Valuation of real estate received as gift without good records

No. The cost basis for a gift (not an inheritance) is the actual amount your father paid for the property plus, if any, gift tax paid at the time of the gift unless this produces a loss (see below).

 

Since you do not have information about a gift tax return, then you have his cost basis as if it were still in his hands.  See when you might use fair market value (FMV) below.

 

You should be able to get county or city records that would show what he paid for the property and then it would be safe for you to use any estimated cost of capital improvements he may have made at the time he paid for them if you know of any.  This will be your tax cost basis to calculate gain or loss.

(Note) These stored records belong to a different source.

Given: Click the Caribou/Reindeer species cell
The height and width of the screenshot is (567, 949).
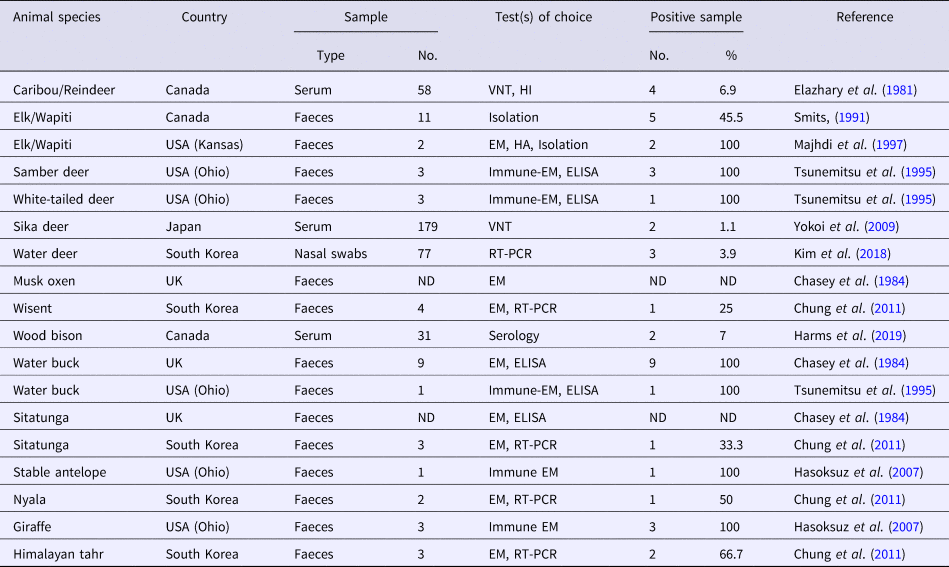Looking at the screenshot, I should coord(64,90).
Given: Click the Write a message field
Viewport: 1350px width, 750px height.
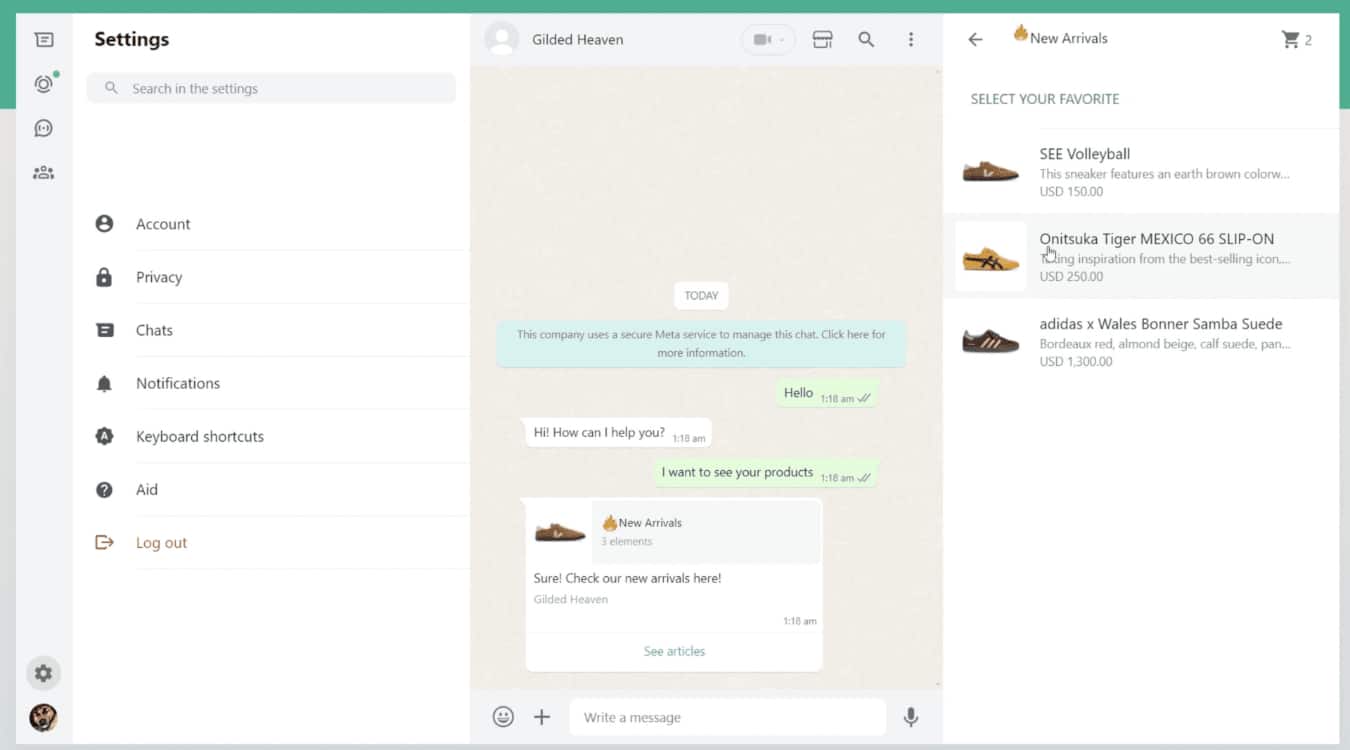Looking at the screenshot, I should tap(727, 717).
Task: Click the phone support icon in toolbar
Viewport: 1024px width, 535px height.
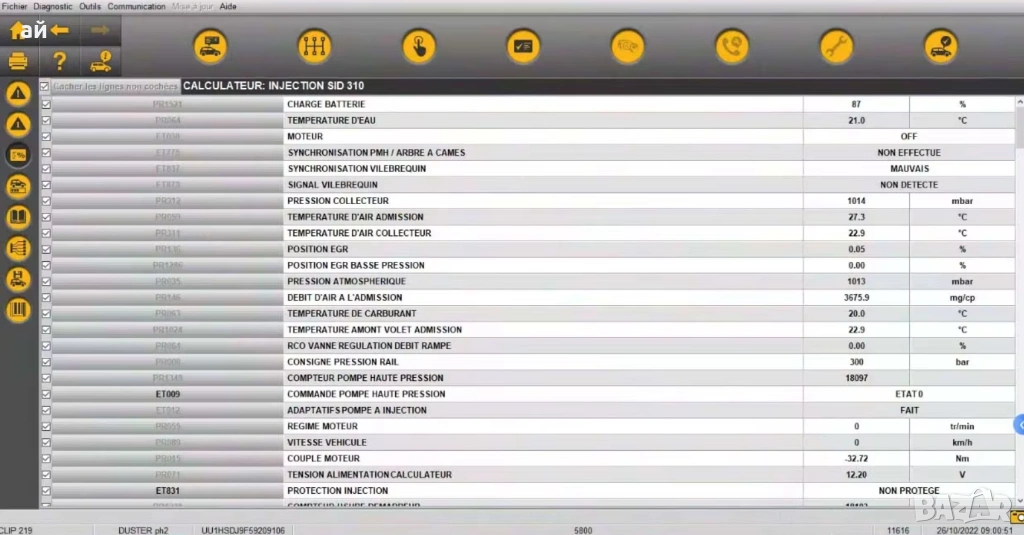Action: click(732, 46)
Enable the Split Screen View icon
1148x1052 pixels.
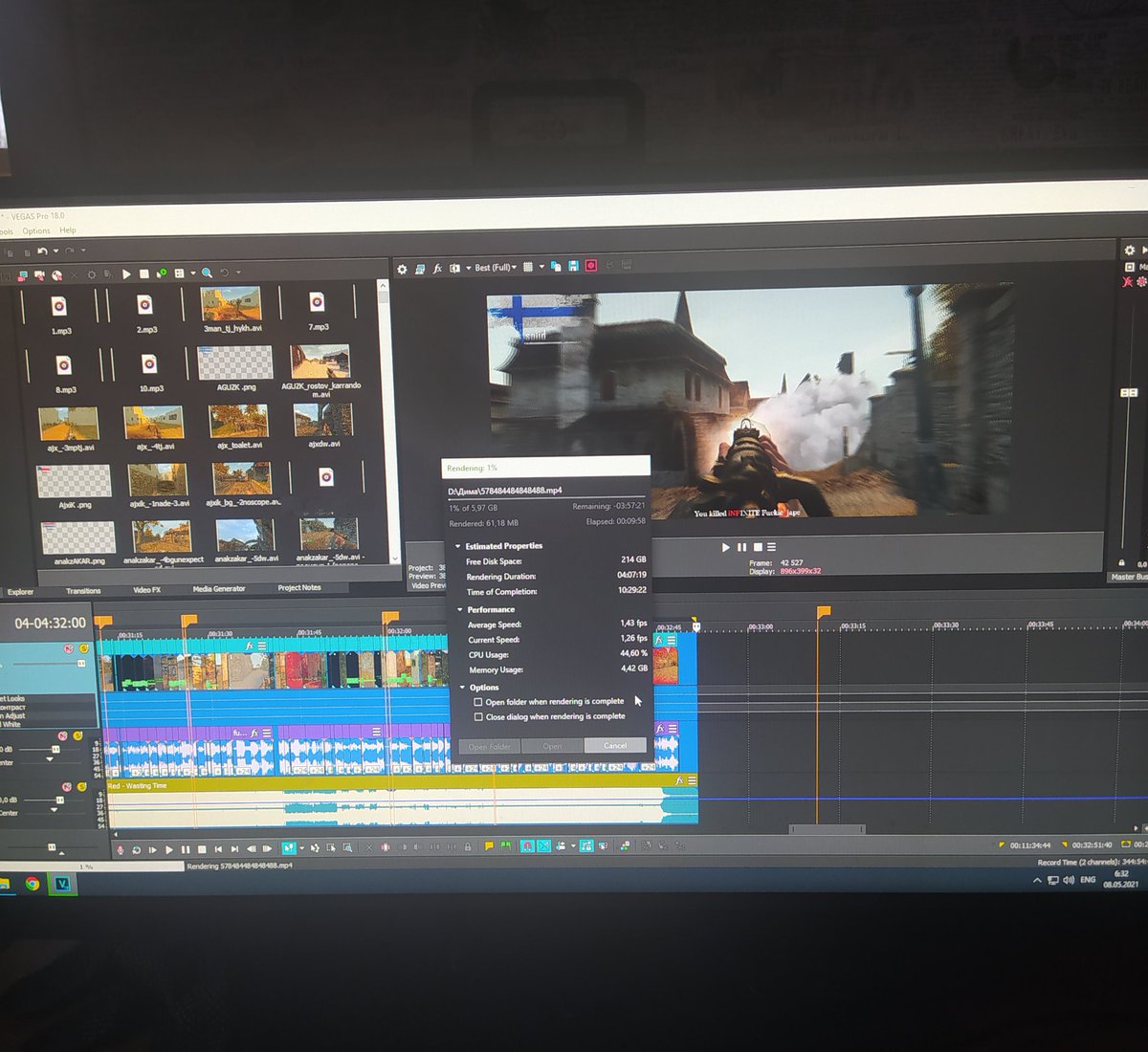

  • IRS FAQ Gift Property Basis
    • If the FMV of the property at the time the donor made the gift is less than the donor's adjusted basis, your adjusted basis depends on whether you have a gain or loss when you dispose of the property.
      • Your adjusted basis for figuring a gain is the donor's adjusted basis just before the donor made the gift, increased or decreased by any required adjustments to basis while you held the property.
      • Your adjusted basis for figuring a loss is the FMV of the property at the time the donor made the gift, increased or decreased by any required adjustments to basis while you held the property.
    • Note: If you use the donor's adjusted basis for figuring a gain and get a loss, and then use the FMV for figuring a loss and get a gain, you have neither a gain nor loss on the sale or disposition of the property.

If the FMV of the property at the time the donor made the gift is equal to or greater than the donor's adjusted basis, your adjusted basis is the donor's adjusted basis just before the donor made the gift, increased or decreased by any required adjustments to basis while you held the property.

 

FMV is always allowed when property is inherited.